En défense, ph. SM. prétend que le demandeur ne rapporte pas la preuve de son préjudice et que les parts sociales litigieuses ne constituent pas le seul patrimoine de son père, lequel perçoit également une pension de retraite de la Société des Bains de Mer ;

En l'espèce, quand bien même p. SM. ne percevait aucun dividende de la SARL A et dispose d'une pension de retraite, il n'en demeure pas moins qu'il a été dépossédé d'une partie de son patrimoine pendant plus de 7 années ;

Cette dépossession illégitime lui a nécessairement causé un préjudice justifiant son indemnisation ;

Il en convient, en conséquence, de condamner ph. SM. à lui verser la somme de 15.000 euros à titre de dommages et intérêts ;

  • Sur la demande reconventionnelle de ph. SM.

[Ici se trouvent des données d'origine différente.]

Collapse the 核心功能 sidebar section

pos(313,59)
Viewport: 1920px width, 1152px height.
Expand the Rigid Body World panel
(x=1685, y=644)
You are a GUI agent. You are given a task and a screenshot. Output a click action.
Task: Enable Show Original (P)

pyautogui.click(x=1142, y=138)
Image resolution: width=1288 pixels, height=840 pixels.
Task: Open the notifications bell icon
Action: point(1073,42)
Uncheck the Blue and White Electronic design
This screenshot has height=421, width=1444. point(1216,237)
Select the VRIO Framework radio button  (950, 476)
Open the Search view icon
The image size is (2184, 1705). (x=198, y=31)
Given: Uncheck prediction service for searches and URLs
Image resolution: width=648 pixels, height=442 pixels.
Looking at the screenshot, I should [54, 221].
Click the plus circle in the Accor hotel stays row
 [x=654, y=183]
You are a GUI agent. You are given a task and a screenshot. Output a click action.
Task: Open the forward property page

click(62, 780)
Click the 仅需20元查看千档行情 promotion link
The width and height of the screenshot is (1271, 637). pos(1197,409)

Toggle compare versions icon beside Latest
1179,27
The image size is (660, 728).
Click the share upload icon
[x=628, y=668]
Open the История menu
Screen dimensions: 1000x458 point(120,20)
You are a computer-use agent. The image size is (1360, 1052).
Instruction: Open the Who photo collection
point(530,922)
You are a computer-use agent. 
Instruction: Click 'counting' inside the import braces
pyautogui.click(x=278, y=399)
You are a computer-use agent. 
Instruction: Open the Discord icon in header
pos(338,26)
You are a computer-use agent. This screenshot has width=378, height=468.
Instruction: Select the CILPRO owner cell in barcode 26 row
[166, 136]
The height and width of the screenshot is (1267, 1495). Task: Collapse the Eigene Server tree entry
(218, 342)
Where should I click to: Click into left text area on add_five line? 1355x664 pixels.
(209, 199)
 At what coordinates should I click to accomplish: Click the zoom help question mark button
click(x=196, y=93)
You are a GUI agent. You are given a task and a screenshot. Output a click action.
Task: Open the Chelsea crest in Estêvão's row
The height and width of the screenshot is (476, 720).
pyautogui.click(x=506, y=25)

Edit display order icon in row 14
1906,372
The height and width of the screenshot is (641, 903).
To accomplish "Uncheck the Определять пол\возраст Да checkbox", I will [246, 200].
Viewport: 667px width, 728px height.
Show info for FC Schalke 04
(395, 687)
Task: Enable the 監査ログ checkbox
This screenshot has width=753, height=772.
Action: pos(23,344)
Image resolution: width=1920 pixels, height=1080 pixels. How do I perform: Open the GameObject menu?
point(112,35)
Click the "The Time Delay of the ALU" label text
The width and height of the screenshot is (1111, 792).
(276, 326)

Celui qui triomphe même partiellement dans sa prétention ne peut être condamné pour avoir abusé de son droit d'agir en justice ;

Ainsi, p. SM. ayant triomphé dans en son action, la demande du défendeur tendant à le voir condamner à payer la somme de 40.000 euros à titre de dommages et intérêts est infondée ;

Il sera donc débouté de sa prétention de ce chef;

  • Sur les dépens

ph. SM., partie perdante, supportera la charge des dépens en application de l'article 231 du code de procédure civile ;

Dispositif🔗

PAR CES MOTIFS,

LE TRIBUNAL,

Statuant publiquement, contradictoirement et en premier ressort,

Dit que le consentement de p. SM. aux actes de cession au profit de son fils, ph. SM., de ses parts de la SARL A en date du 16 juin 2009 a été surpris par dol ;

En conséquence,

Prononce la nullité des trois actes de cession des parts de la SARL A numérotées de 1 à 1.022 en date du 16 juin 2009 détenues par p. SM. au profit de ph. SM. ;

Condamne ph. SM. à payer à p. SM. la somme de 15.000 euros à titre de dommages et intérêts;

Déboute ph. SM. de ses demandes reconventionnelles en bâtonnement des écritures de p. SM. et en dommages et intérêts pour procedure abusive;

Le condamne aux dépens avec distraction au profit de Maître Joëlle PASTOR-BENSA, avocat-défenseur, sous sa due affirmation ;

Ordonne que lesdits dépens soient provisoirement liquidés sur état par le Greffier en Chef, au vu du tarif applicable ;

Composition🔗

Ainsi jugé par Madame Martine COULET-CASTOLDI, Président, Chevalier de l'Ordre de Saint-Charles, Madame f. e DORNIER, Premier Juge, Madame Séverine LASCH, Juge, qui en ont délibéré conformément à la loi assistées, lors des débats seulement, de Madame Emmanuelle PHILIBERT, Greffier ;

Lecture du dispositif de la présente décision a été donnée à l'audience du 23 MARS 2017, dont la date avait été annoncée lors de la clôture des débats, par Madame Martine COULET-CASTOLDI, Président, Chevalier de l'Ordre de Saint-Charles, assistée de Madame Emmanuelle PHILIBERT, Greffier, en présence de Monsieur Olivier ZAMPHIROFF, Premier Substitut du Procureur Général, et ce en application des dispositions des articles 15 et 58 de la loi n° 1.398 du 24 juin 2013 relative à l'administration et à l'organisation judiciaires.